§ **Text excerpt**
#####

HXQ is a fast and space-efficient translator from XQuery to embedded Haskell code (the translation is based on GHC templates). It takes full advantage of Haskell's lazy evaluation to keep in memory only those parts of XML data needed at each point of evaluation, thus performing stream-based evaluation. This results to an implementation that is as fast and space-efficient as any stream-based implementation based on SAX filters or finite state machines. Furthermore, the coding is far simpler and extensible since its based on XML trees, rather than SAX events (both the code generator and the the XQuery parser are about 400 lines each). For example, the XQuery below against the DBLP XML database (420MB) runs in 1.5 minutes on my laptop. My high-performance Java implementation of XQuery, called XQPull, which is stream-based (based on a StAX events), took about the same time.
If you haven't done so, install the Glasgow Haskell Compiler, ghc, and the parser generator for Haskell, happy. For example, in Fedora Linux, you install both using:
yum install ghc happyThen download HXQ and untar it. You can either use cabal or make to build it. Then run xquery to test drive it.

#####

§ **Supplied information**
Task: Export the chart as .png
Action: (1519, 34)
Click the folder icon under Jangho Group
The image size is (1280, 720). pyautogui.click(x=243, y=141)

#####

§ **Short problem 1**
In the HXQ description, do the following statements agree with the text? For each, answer yes or no and quote the deciding words. (a) HXQ's translation is based on GHC templates. (b) The XQuery parser in HXQ is about 4,000 lines long. (c) XQPull took much longer than HXQ on the DBLP query.
§ **Short problem 2**
Reproduce the passage of the HXQ description that opens with the words containing "If you haven't" and closes with "test drive it.".

§ **Problem solution 1**
(a) Yes: "the translation is based on GHC templates"
(b) No: "are about 400 lines each"
(c) No: "took about the same time"

§ **Problem solution 2**
If you haven't done so, install the Glasgow Haskell Compiler, ghc, and the parser generator for Haskell, happy. For example, in Fedora Linux, you install both using:
yum install ghc happyThen download HXQ and untar it. You can either use cabal or make to build it. Then run xquery to test drive it.